● Stated exercise 1:
Reproduce the passage from the node operator requirements starting at "Best practice is to monitor" up to and including "outweighs the benefits.".
● Stated exercise 2:
In the node operator requirements, find every requirement that says "Node Operators MUST implement" and list what each one requires them to implement.

● Text excerpt:
Best practice is to monitor software in use, to know when an update is available, and to update as fast as possible while following procedures to manage those updates securely. In some cases, assessing an update will lead to a decision that there is no need to apply a specific update, or a risk in doing so that outweighs the benefits.
🔗 Node Operators MUST have a persistent local anti-slashing database
🔗 Node Operators MUST document signature requirements for high-value transactions, including the definitions used to identify such transactions
🔗 Node Operators SHOULD use signature management tools to help secure high-value transactions
🔗 The primary and backup/failover versions of Signature management tools MUST implement mechanisms to ensure data continuity
🔗 Node Operators MUST deploy at least 2 distinct client applications for any level of the blockchain where at least 3 clients are available
🔗 Devices that control critical functions MUST be dedicated to that purpose, and configured with only the necessary software for their intended purpose
This applies to servers acting as validators, but also to devices authorized to access and administer those servers remotely.
🔗 Node Operators MUST implement processes to withdraw validators from a network in such a way that they are not penalised for disappearing
🔗 Node Operators MUST document configuration of software and hardware
🔗 Node Operators MUST implement appropriate key management procedures
Best Practise includes following a commonly recognised key management standard such as
🔗 Node Operators MUST document and follow information lifecycle processes for important operational information
This includes the definition and enforcement of retention periods, and the use of thorough deletion mechanisms, such as shred.
🔗 Node Operators MUST implement backup procedures, at minimum daily, for important operational data
🔗 Backup Procedures SHOULD produce journaled backups covering relevant retention periods
🔗 Node Operators MUST implement protection against accidental or malicious deletion of data
These requirements cover all information required by controls in this specification.
🔗 Node Operators MUST record and maintain important operational information
Best practice is to use a documentation management system. While this is likely to have different levels of access control, it is important that no information is available to only one employee.
🔗 Node Operators MUST have a policy for data retention
This needs to provide adequate retention to enable historical analysis and checking for anomalous patterns, while minimizing stored data and ensuring compliance with relevant data protection regulation.
🔗 All services MUST require appropriate authentication privileges
For example, a Node does not respond to anonymous requests from an unknown user.
🔗 Networks MUST be segmented, to restrict access to systems that are identified as needing it
🔗 Nodes MUST NOT respond to requests from outside a defined network, except those that are explicitly defined as necessary
Fulfilling this requirement means maintaining a whitelist of individual services that are authorized to respond to requests from broader networks.
🔗 Entry to physical server locations MUST require authorization
For example, a biometric scan or the use of a keycard.
🔗 Software MUST NOT run with, and a user MUST NOT have a higher level of privilege than necessary
For example, check that software does not run as root, that users do not log in directly with root privileges, and software and users are granted fine-grained access based on need rather than broad-based access for simplicity.

● Data section:
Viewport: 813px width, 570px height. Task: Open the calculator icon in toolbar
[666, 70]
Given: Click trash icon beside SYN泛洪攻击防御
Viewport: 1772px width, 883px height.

● Full answer 1:
Best practice is to monitor software in use, to know when an update is available, and to update as fast as possible while following procedures to manage those updates securely. In some cases, assessing an update will lead to a decision that there is no need to apply a specific update, or a risk in doing so that outweighs the benefits.

● Full answer 2:
- Processes to withdraw validators from a network in such a way that they are not penalised for disappearing
- Appropriate key management procedures
- Backup procedures, at minimum daily, for important operational data
- Protection against accidental or malicious deletion of data